Saved entries
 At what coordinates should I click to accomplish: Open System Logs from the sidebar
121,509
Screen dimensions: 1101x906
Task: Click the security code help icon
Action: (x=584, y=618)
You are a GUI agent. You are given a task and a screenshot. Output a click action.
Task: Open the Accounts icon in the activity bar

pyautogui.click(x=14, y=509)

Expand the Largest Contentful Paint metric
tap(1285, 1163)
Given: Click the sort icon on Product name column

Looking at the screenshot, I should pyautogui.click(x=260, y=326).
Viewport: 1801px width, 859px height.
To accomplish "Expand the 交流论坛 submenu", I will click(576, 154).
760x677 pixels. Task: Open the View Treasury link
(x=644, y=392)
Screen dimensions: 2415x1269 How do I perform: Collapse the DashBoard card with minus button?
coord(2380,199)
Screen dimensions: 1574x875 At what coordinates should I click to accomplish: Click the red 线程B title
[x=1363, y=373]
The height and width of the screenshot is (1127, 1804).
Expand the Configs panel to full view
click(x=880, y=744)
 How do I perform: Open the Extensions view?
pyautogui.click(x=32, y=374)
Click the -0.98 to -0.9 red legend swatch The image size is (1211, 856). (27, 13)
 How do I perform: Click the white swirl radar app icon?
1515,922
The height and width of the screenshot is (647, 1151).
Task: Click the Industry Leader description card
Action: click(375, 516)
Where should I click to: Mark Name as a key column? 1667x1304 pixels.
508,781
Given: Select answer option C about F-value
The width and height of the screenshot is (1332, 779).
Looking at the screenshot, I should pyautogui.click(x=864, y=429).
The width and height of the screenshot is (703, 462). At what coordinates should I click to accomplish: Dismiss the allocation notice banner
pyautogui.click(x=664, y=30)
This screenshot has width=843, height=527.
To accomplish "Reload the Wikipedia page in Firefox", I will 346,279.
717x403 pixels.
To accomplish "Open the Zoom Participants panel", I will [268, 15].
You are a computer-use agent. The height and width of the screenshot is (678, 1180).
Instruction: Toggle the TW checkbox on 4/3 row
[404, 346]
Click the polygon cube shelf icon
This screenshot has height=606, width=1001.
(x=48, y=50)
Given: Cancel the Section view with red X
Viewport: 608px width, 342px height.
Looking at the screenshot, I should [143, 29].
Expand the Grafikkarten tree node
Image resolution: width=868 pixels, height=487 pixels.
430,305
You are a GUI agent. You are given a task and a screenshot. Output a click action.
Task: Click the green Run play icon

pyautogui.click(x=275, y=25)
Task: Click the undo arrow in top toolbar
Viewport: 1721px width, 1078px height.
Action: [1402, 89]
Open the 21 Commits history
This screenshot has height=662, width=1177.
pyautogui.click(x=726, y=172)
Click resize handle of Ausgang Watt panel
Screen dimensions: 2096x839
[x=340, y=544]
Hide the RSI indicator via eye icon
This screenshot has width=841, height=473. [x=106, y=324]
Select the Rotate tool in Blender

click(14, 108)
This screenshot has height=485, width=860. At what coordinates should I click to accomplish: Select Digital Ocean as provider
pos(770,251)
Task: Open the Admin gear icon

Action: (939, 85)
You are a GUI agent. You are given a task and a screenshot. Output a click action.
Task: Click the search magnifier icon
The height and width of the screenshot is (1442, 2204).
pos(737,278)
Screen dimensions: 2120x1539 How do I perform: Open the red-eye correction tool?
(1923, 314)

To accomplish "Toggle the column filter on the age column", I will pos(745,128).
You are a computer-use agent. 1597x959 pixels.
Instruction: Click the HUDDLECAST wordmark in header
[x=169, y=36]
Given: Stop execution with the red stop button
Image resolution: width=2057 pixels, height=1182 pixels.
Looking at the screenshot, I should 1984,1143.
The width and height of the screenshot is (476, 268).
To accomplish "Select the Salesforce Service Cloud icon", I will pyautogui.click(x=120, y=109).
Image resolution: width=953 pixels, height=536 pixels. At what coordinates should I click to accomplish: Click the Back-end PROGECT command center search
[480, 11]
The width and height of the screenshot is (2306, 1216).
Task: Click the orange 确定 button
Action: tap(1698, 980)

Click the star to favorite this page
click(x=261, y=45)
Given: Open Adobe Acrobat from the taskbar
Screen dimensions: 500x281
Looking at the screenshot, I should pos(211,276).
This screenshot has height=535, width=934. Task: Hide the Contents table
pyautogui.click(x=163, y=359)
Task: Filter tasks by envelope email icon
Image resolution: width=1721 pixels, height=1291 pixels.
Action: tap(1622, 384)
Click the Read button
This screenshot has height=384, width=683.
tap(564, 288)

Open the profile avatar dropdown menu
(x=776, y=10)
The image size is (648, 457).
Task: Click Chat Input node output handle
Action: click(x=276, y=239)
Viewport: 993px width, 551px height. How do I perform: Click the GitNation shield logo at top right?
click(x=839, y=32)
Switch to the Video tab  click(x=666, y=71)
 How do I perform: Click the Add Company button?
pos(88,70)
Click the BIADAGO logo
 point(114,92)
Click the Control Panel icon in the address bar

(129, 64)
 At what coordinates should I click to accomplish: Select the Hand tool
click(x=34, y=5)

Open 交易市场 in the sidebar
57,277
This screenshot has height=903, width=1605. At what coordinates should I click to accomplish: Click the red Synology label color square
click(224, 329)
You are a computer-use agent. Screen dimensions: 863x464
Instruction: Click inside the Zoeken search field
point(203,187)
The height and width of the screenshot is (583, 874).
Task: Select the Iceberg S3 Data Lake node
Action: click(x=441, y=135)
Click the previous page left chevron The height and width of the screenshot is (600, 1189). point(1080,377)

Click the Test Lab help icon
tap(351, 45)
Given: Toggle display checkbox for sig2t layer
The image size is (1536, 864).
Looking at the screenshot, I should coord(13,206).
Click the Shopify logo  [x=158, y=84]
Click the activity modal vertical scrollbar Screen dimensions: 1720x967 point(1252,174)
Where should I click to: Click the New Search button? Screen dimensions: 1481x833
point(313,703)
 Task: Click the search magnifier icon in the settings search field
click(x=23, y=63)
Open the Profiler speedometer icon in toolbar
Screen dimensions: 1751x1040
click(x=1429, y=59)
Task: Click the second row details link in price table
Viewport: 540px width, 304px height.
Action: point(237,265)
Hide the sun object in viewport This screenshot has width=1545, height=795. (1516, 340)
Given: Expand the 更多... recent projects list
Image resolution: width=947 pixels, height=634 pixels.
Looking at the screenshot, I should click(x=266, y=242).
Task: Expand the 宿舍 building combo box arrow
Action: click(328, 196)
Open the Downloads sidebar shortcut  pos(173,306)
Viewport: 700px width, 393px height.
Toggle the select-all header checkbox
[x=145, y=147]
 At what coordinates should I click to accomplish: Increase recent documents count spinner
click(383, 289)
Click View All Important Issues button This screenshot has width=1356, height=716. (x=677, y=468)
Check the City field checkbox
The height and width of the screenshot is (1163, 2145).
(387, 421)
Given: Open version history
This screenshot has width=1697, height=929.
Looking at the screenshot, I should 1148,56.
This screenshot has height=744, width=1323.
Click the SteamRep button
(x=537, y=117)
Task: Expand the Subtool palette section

◆ Goal of the exercise
After reading the data above, return it verbatim in full.

◆ Task output
 At what coordinates should I click to accomplish: Open System Logs from the sidebar
121,509
Screen dimensions: 1101x906
Task: Click the security code help icon
Action: (x=584, y=618)
You are a GUI agent. You are given a task and a screenshot. Output a click action.
Task: Open the Accounts icon in the activity bar

pyautogui.click(x=14, y=509)

Expand the Largest Contentful Paint metric
tap(1285, 1163)
Given: Click the sort icon on Product name column

Looking at the screenshot, I should pyautogui.click(x=260, y=326).
Viewport: 1801px width, 859px height.
To accomplish "Expand the 交流论坛 submenu", I will click(576, 154).
760x677 pixels. Task: Open the View Treasury link
(x=644, y=392)
Screen dimensions: 2415x1269 How do I perform: Collapse the DashBoard card with minus button?
coord(2380,199)
Screen dimensions: 1574x875 At what coordinates should I click to accomplish: Click the red 线程B title
[x=1363, y=373]
The height and width of the screenshot is (1127, 1804).
Expand the Configs panel to full view
click(x=880, y=744)
 How do I perform: Open the Extensions view?
pyautogui.click(x=32, y=374)
Click the -0.98 to -0.9 red legend swatch The image size is (1211, 856). (27, 13)
 How do I perform: Click the white swirl radar app icon?
1515,922
The height and width of the screenshot is (647, 1151).
Task: Click the Industry Leader description card
Action: click(375, 516)
Where should I click to: Mark Name as a key column? 1667x1304 pixels.
508,781
Given: Select answer option C about F-value
The width and height of the screenshot is (1332, 779).
Looking at the screenshot, I should pyautogui.click(x=864, y=429).
The width and height of the screenshot is (703, 462). At what coordinates should I click to accomplish: Dismiss the allocation notice banner
pyautogui.click(x=664, y=30)
This screenshot has width=843, height=527.
To accomplish "Reload the Wikipedia page in Firefox", I will 346,279.
717x403 pixels.
To accomplish "Open the Zoom Participants panel", I will [268, 15].
You are a computer-use agent. The height and width of the screenshot is (678, 1180).
Instruction: Toggle the TW checkbox on 4/3 row
[404, 346]
Click the polygon cube shelf icon
This screenshot has height=606, width=1001.
(x=48, y=50)
Given: Cancel the Section view with red X
Viewport: 608px width, 342px height.
Looking at the screenshot, I should [143, 29].
Expand the Grafikkarten tree node
Image resolution: width=868 pixels, height=487 pixels.
430,305
You are a GUI agent. You are given a task and a screenshot. Output a click action.
Task: Click the green Run play icon

pyautogui.click(x=275, y=25)
Task: Click the undo arrow in top toolbar
Viewport: 1721px width, 1078px height.
Action: [1402, 89]
Open the 21 Commits history
This screenshot has height=662, width=1177.
pyautogui.click(x=726, y=172)
Click resize handle of Ausgang Watt panel
Screen dimensions: 2096x839
[x=340, y=544]
Hide the RSI indicator via eye icon
This screenshot has width=841, height=473. [x=106, y=324]
Select the Rotate tool in Blender

click(14, 108)
This screenshot has height=485, width=860. At what coordinates should I click to accomplish: Select Digital Ocean as provider
pos(770,251)
Task: Open the Admin gear icon

Action: (939, 85)
You are a GUI agent. You are given a task and a screenshot. Output a click action.
Task: Click the search magnifier icon
The height and width of the screenshot is (1442, 2204).
pos(737,278)
Screen dimensions: 2120x1539 How do I perform: Open the red-eye correction tool?
(1923, 314)

To accomplish "Toggle the column filter on the age column", I will pos(745,128).
You are a computer-use agent. 1597x959 pixels.
Instruction: Click the HUDDLECAST wordmark in header
[x=169, y=36]
Given: Stop execution with the red stop button
Image resolution: width=2057 pixels, height=1182 pixels.
Looking at the screenshot, I should 1984,1143.
The width and height of the screenshot is (476, 268).
To accomplish "Select the Salesforce Service Cloud icon", I will pyautogui.click(x=120, y=109).
Image resolution: width=953 pixels, height=536 pixels. At what coordinates should I click to accomplish: Click the Back-end PROGECT command center search
[480, 11]
The width and height of the screenshot is (2306, 1216).
Task: Click the orange 确定 button
Action: tap(1698, 980)

Click the star to favorite this page
click(x=261, y=45)
Given: Open Adobe Acrobat from the taskbar
Screen dimensions: 500x281
Looking at the screenshot, I should pos(211,276).
This screenshot has height=535, width=934. Task: Hide the Contents table
pyautogui.click(x=163, y=359)
Task: Filter tasks by envelope email icon
Image resolution: width=1721 pixels, height=1291 pixels.
Action: tap(1622, 384)
Click the Read button
This screenshot has height=384, width=683.
tap(564, 288)

Open the profile avatar dropdown menu
(x=776, y=10)
The image size is (648, 457).
Task: Click Chat Input node output handle
Action: click(x=276, y=239)
Viewport: 993px width, 551px height. How do I perform: Click the GitNation shield logo at top right?
click(x=839, y=32)
Switch to the Video tab  click(x=666, y=71)
 How do I perform: Click the Add Company button?
pos(88,70)
Click the BIADAGO logo
 point(114,92)
Click the Control Panel icon in the address bar

(129, 64)
 At what coordinates should I click to accomplish: Select the Hand tool
click(x=34, y=5)

Open 交易市场 in the sidebar
57,277
This screenshot has height=903, width=1605. At what coordinates should I click to accomplish: Click the red Synology label color square
click(224, 329)
You are a computer-use agent. Screen dimensions: 863x464
Instruction: Click inside the Zoeken search field
point(203,187)
The height and width of the screenshot is (583, 874).
Task: Select the Iceberg S3 Data Lake node
Action: click(x=441, y=135)
Click the previous page left chevron The height and width of the screenshot is (600, 1189). point(1080,377)

Click the Test Lab help icon
tap(351, 45)
Given: Toggle display checkbox for sig2t layer
The image size is (1536, 864).
Looking at the screenshot, I should coord(13,206).
Click the Shopify logo  [x=158, y=84]
Click the activity modal vertical scrollbar Screen dimensions: 1720x967 point(1252,174)
Where should I click to: Click the New Search button? Screen dimensions: 1481x833
point(313,703)
 Task: Click the search magnifier icon in the settings search field
click(x=23, y=63)
Open the Profiler speedometer icon in toolbar
Screen dimensions: 1751x1040
click(x=1429, y=59)
Task: Click the second row details link in price table
Viewport: 540px width, 304px height.
Action: point(237,265)
Hide the sun object in viewport This screenshot has width=1545, height=795. (1516, 340)
Given: Expand the 更多... recent projects list
Image resolution: width=947 pixels, height=634 pixels.
Looking at the screenshot, I should click(x=266, y=242).
Task: Expand the 宿舍 building combo box arrow
Action: click(328, 196)
Open the Downloads sidebar shortcut  pos(173,306)
Viewport: 700px width, 393px height.
Toggle the select-all header checkbox
[x=145, y=147]
 At what coordinates should I click to accomplish: Increase recent documents count spinner
click(383, 289)
Click View All Important Issues button This screenshot has width=1356, height=716. (x=677, y=468)
Check the City field checkbox
The height and width of the screenshot is (1163, 2145).
(387, 421)
Given: Open version history
This screenshot has width=1697, height=929.
Looking at the screenshot, I should 1148,56.
This screenshot has height=744, width=1323.
Click the SteamRep button
(x=537, y=117)
Task: Expand the Subtool palette section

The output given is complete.